Los intereses propios pueden desgajarse en lo social - regional y en lo
empresarial nacional. No le pidamos peras al olmo (los empresarios
argentinos tendrían que estar preocupados por la gestación de un
nacionalismo latinoamericano vasto, incluyente del MERCOSUR y de las masas
que allí -aquí-habitan), pero sí al menos un sinceramiento acerca de la
relación directa entre sueldo y comprador para la posibilidad de poner en
las góndolas un producto de venta al público. La preocupación transmitida en
esta nota es simple: hay cosas demasiado evidentes que los empresarios
argentinos siguen sin comprender. No es una preocupación inocente, que
olvida el "interés de clase": lo grave del asunto es que, precisamente, lo
contempla.
¿Cómo se evidencia la continuidad del "error" del empresariado durante la
dictadura? Por un lado, en la actitud de algunas de sus cámaras ante el tema
de la seguridad, por otro, en el respaldo de muchos de estos sectores a los
candidatos políticos que persisten en un discurso neoliberal, también, en el
apoyo a espacios comunicacionales que batallan por su hundimiento, y
finalmente, en el torpe despliegue de una idea fuerza que releva al genuino
nacionalismo: "la solución está en exportar". En lugar de aspirar a dominar
un mercado de 40 millones de personas -insistimos en que aún eso merece
considerarse escaso si se dimensiona la gran ocasión que representa el
MERCOSUR-prefieren complicadas articulaciones en busca de "nichos" externos,
volátiles como el tipo de cambio y las regulaciones protectoras de los
países a los que arriban.
Los documentos desclasificados por el gobierno estadounidense -4.677, para
ser exactos-han sido receptados con escasa sagacidad por las corrientes
políticas que se verían beneficiadas por su difusión.
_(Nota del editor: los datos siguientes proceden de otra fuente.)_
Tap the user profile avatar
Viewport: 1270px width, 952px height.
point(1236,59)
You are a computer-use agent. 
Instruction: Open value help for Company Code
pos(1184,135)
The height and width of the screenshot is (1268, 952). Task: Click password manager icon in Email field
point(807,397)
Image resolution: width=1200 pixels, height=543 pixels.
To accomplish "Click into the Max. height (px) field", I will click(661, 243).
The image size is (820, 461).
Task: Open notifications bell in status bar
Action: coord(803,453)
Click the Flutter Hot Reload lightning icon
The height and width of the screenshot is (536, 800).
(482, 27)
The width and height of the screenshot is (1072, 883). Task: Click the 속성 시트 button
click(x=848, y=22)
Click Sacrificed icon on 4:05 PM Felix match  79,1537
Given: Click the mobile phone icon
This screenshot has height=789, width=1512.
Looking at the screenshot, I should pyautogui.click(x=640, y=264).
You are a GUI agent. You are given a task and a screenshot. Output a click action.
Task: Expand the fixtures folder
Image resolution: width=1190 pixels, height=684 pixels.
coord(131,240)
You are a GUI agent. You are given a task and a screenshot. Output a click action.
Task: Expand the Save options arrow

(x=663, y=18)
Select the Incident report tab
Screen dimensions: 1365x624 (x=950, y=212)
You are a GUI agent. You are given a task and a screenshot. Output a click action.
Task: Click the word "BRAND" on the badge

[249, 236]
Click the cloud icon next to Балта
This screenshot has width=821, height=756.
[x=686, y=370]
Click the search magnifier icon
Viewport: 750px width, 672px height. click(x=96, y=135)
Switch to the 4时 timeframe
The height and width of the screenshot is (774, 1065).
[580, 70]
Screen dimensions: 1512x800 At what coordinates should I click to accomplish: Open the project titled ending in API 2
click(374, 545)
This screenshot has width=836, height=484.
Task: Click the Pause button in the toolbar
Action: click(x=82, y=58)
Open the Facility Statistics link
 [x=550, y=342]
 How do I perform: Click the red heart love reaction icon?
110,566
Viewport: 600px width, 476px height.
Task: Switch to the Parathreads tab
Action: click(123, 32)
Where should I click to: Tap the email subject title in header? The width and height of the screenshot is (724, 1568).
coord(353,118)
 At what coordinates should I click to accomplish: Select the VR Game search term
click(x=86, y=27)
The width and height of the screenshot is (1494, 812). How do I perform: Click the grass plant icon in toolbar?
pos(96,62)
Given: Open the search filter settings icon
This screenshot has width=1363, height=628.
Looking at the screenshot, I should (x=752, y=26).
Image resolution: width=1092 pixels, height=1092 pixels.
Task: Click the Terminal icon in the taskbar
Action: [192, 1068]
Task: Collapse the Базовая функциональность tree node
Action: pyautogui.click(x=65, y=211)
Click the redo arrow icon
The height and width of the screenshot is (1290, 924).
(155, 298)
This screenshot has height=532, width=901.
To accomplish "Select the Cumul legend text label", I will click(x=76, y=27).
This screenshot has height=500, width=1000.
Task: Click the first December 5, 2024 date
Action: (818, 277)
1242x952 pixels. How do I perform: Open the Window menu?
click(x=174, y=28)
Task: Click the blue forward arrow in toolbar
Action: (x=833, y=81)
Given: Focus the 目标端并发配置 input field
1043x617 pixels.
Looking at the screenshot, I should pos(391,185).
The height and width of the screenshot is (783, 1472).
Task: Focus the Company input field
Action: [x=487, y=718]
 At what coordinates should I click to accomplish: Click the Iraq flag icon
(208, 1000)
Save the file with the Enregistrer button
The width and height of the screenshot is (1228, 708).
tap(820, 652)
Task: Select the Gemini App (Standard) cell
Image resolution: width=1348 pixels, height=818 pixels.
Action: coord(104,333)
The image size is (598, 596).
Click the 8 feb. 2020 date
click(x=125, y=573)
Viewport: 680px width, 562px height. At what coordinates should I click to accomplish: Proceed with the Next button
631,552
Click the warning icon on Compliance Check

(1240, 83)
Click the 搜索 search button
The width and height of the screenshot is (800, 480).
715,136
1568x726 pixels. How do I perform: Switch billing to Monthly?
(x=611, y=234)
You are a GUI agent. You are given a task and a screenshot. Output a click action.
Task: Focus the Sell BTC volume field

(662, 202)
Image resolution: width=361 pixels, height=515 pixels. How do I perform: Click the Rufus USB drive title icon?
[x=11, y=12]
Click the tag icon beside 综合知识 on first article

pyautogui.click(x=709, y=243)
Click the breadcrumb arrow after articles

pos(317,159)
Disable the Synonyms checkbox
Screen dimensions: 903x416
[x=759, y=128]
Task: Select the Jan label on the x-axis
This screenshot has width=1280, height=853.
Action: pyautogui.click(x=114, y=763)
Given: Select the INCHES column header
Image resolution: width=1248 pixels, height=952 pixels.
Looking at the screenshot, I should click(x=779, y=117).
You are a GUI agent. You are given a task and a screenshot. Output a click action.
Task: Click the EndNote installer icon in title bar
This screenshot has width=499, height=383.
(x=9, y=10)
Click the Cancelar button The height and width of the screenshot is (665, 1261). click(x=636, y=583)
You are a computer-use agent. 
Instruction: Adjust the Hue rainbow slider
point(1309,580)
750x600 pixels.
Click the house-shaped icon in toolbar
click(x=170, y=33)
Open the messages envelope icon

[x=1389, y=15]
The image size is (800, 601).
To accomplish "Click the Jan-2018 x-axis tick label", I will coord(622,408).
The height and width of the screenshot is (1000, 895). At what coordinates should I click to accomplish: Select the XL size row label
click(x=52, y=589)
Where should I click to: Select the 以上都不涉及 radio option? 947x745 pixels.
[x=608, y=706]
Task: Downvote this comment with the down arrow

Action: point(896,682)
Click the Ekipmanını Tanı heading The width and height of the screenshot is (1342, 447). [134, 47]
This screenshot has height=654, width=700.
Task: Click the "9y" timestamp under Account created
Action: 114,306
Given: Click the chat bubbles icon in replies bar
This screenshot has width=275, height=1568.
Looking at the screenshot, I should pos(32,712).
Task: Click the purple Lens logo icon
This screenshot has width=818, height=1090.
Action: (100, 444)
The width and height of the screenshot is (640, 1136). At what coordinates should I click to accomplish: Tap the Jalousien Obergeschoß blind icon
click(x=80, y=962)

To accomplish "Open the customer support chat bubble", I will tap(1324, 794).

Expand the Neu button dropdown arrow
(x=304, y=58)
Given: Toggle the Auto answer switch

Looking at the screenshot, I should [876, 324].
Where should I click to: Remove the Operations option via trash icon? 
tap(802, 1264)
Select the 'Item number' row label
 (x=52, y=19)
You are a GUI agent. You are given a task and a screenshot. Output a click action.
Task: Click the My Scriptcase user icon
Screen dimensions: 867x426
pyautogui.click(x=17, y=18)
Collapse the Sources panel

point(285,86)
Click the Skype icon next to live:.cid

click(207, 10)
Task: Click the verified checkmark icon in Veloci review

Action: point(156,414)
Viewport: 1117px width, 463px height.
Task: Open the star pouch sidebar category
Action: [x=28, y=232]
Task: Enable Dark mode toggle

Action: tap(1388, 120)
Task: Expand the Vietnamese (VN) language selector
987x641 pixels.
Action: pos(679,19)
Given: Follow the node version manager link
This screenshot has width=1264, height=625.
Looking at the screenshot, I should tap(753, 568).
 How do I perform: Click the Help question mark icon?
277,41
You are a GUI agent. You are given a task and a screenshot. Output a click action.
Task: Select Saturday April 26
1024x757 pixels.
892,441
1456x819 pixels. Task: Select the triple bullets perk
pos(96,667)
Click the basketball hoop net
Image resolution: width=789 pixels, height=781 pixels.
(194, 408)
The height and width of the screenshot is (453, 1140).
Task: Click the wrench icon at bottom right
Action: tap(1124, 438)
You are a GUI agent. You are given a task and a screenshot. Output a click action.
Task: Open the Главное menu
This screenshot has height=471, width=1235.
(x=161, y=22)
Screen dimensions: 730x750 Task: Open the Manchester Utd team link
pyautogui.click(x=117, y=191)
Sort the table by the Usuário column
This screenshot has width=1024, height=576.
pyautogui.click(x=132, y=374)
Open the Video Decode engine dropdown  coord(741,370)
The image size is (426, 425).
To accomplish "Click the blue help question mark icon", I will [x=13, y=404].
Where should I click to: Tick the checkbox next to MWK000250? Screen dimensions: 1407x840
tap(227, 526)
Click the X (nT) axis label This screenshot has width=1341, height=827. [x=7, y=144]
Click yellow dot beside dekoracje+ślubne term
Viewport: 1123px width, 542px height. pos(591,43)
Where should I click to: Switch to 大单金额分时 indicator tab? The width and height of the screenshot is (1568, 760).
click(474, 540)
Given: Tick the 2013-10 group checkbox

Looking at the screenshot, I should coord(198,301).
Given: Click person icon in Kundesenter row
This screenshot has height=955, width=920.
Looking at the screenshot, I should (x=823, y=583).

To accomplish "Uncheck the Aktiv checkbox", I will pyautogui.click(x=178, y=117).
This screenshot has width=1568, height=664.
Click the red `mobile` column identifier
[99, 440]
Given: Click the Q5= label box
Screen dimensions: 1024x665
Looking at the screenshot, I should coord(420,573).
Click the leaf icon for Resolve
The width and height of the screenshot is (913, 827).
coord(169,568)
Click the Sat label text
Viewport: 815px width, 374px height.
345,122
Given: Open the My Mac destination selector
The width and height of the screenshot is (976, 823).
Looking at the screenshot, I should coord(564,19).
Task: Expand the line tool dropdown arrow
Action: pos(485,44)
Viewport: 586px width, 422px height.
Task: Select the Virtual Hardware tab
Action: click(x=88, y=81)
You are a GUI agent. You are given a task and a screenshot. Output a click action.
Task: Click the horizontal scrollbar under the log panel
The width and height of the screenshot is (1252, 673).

Tal vez muchos de los
debates cruzados en el seno del campo popular -alianzas, sumatorias,
proyectos, límites-se verían beneficiados por el abordaje intenso, con
ejemplos concretos, de un pasado fastidioso y tan cercano. Hay algo seguro:
la expansión de este tipo de consideraciones, inclusive hacia sectores
empresariales que pretenden "jugar" en la política local, resultará
favorable a quienes no sólo desean salir del atolladero sino que necesitan
lograrlo así como precisan del aire para respirar.
GF/
(*) Nos referimos a los artículos "La vuelta del zonzo", "Una fresca mañana"
y "Hacia el fin del mitrismo", entre otros trabajos del año en curso.